• [Task instructions]
- 1) Translate this sentence from the welcome page on Black Canadian Studies into Spanish: "Identity is always a part of scholarship and my identity as a black woman in Canada has shaped the questions that I pose in the face of art objects."
- 2) Carry the welcome page on Black Canadian Studies forward from its final sentence, keeping the same first-person voice.

• [Extract to read]
■ ■ ■ ■ ■

Welcome to Black Canadian Studies. My name is Charmaine Nelson and this website is both a resource for Black Canadian Studies and a space where I will share my past, present, and future research agendas and production. As the first (and currently the only) black professor within the discipline of Art History at a Canadian University, I bring a unique outlook to the study of art and visual culture. Identity is always a part of scholarship and my identity as a black woman in Canada has shaped the questions that I pose in the face of art objects.

Although all of my degrees are from the discipline of Art History, my research also engages with the fields of Black Diaspora Studies, Canadian Studies, Caribbean Studies, Postcolonial Studies, Trans Atlantic Slavery Studies, and Women's Studies. My research and teaching is at the forefront of the fields of Race and Representation and the Visual Culture of Slavery, especially as concerns the representation of black female subjects in western art (American, Canadian, European and the Caribbean).

BCS is also a way for me to share my passion for Black Canadian Studies. Although we know that people of African descent have been in Canada since at least 1605 when Mathieu da Costa arrived with the Portuguese, and although Trans Atlantic Slavery and triangular trade were practiced simultaneously by the French and the British in the territories now known as Canada, the histories of black Canadian presence have been overwhelmingly written out of Canadian histories, as well as histories of the Black Diaspora and Trans Atlantic Slavery. Equally problematic, the histories of slavery generally have been coded as “black” histories. For instance, when we go to libraries to conduct research on slavery in Canada, most of the scholarship has been published in books and other sources on Black Canadians. This is an ironic and disturbing development given that almost all of the merchants, slave owners, colonizers and colonial administrators who participated in and benefited from slavery were white. Indeed the retroactive “blackening” of slave histories and “whitening” of Canadian histories denies the central role of black (and Native) slave labour within the colonial visions of these two empires, as it simultaneously allows Europeans and Euro-Americans to imagine that slavery is not also their history.

■ ■ ■ ■ ■

• [Source material]

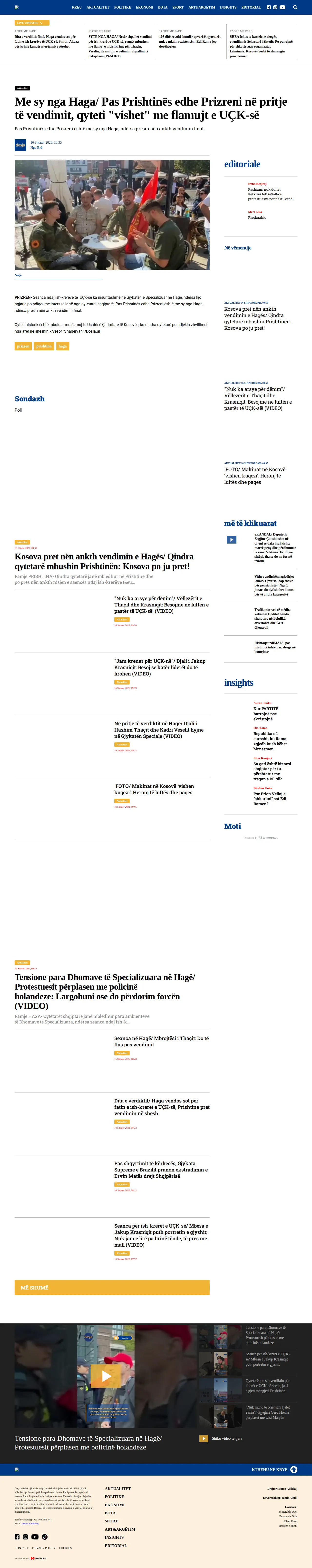Open the YouTube icon in top navigation
312x1568 pixels.
click(282, 7)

■ ■ ■ ■ ■

• [Answers to the exercises]
- 1) La identidad siempre forma parte de la labor académica, y mi identidad como mujer negra en Canadá ha moldeado las preguntas que planteo frente a los objetos de arte.

- 2)
These erasures have also resulted in the absence of a Black Canadian Studies infrastructure in Canadian universities and colleges. As such, it is extremely difficult (if not technically impossible) for students to attain degrees in African-Canadian or Black Canadian Studies and many exceptional scholars are labouring in obscurity and isolation across the country (or have opted to leave Canada altogether) with little institutional support, funding or recognition.

BCS is a hub through which I will communicate my ongoing and transforming research agenda, as well as cultural and social interests with the public. But it is also a forum where I will provide access to related events, conferences, activities, resources, networks, programs, funding, institutions and venues on Black Canada and inter-related fields and topics.

Besides overviews of my teaching and research interests, I have included links to my publications and glimpses of my academic activities. You will also find pages that highlight the hard work and accomplishments of my many exceptional graduate and undergraduate students. They are an impressive group of young scholars and cultural workers, as you will soon see for yourself.

As I always say to my students, the fields of Postcolonial Canadian Studies and Black Canadian Studies are wide open, especially as concerns the discipline of Art History, which seeks to examine art and visual culture. To this end, I am always interested in taking on new graduate students who are open to the challenges of these and related fields. There is no shortage of evidence of black Canadian presence in our archives, libraries and museums. There is however, a relative shortage of institutionalized academic commitment and support to provide the resources to tackle the extraordinary and enriching research.

It is my hope that BCS will be one platform in the ongoing quest towards the full recognition and inclusion of Black presence in the Canadian imaginary.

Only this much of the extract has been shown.